__Problem statement__
Return the data exactly, with all pictures removed.

__Input material__
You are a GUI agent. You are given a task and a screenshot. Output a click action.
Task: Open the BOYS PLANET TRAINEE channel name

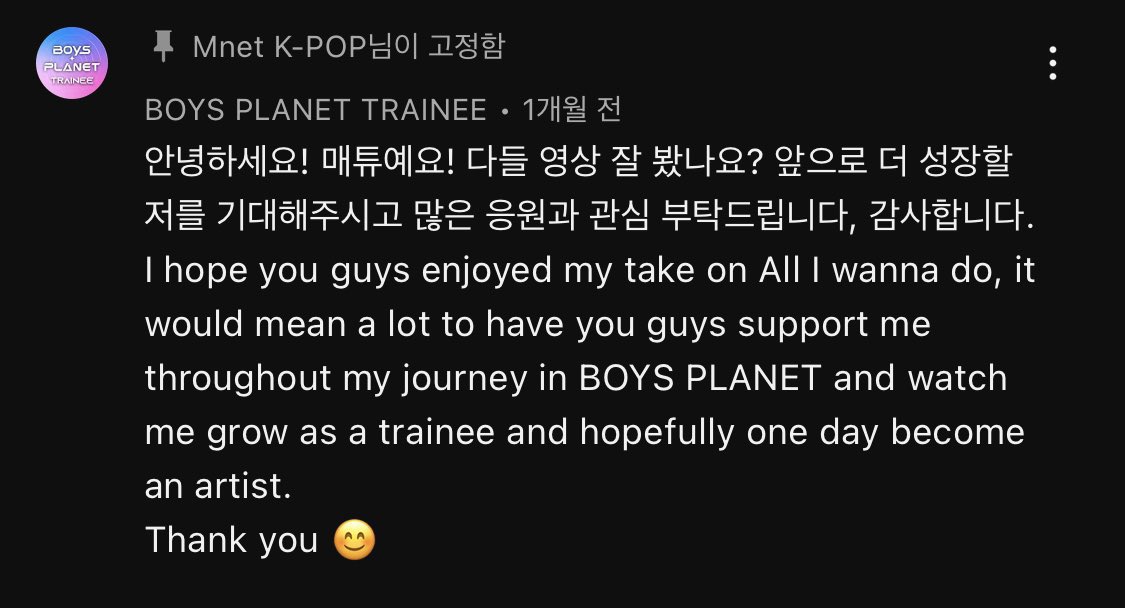click(316, 109)
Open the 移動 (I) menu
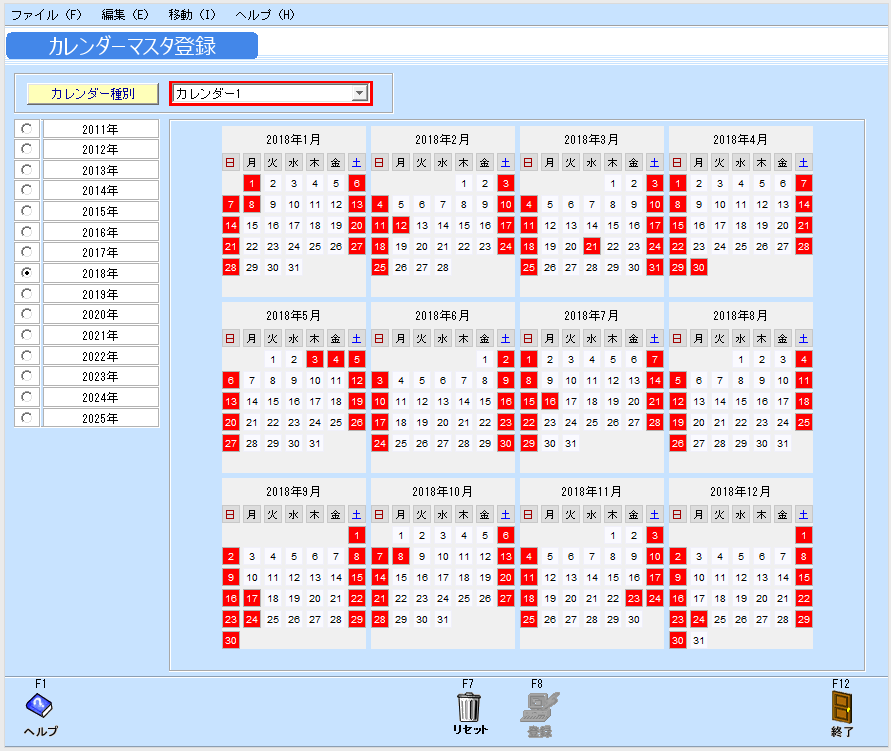This screenshot has width=891, height=751. [x=192, y=15]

__Completed task__
You are a GUI agent. You are given a task and a screenshot. Output a click action.
Task: Open the BOYS PLANET TRAINEE channel name

click(316, 109)
Open the 移動 (I) menu
This screenshot has width=891, height=751. [x=192, y=15]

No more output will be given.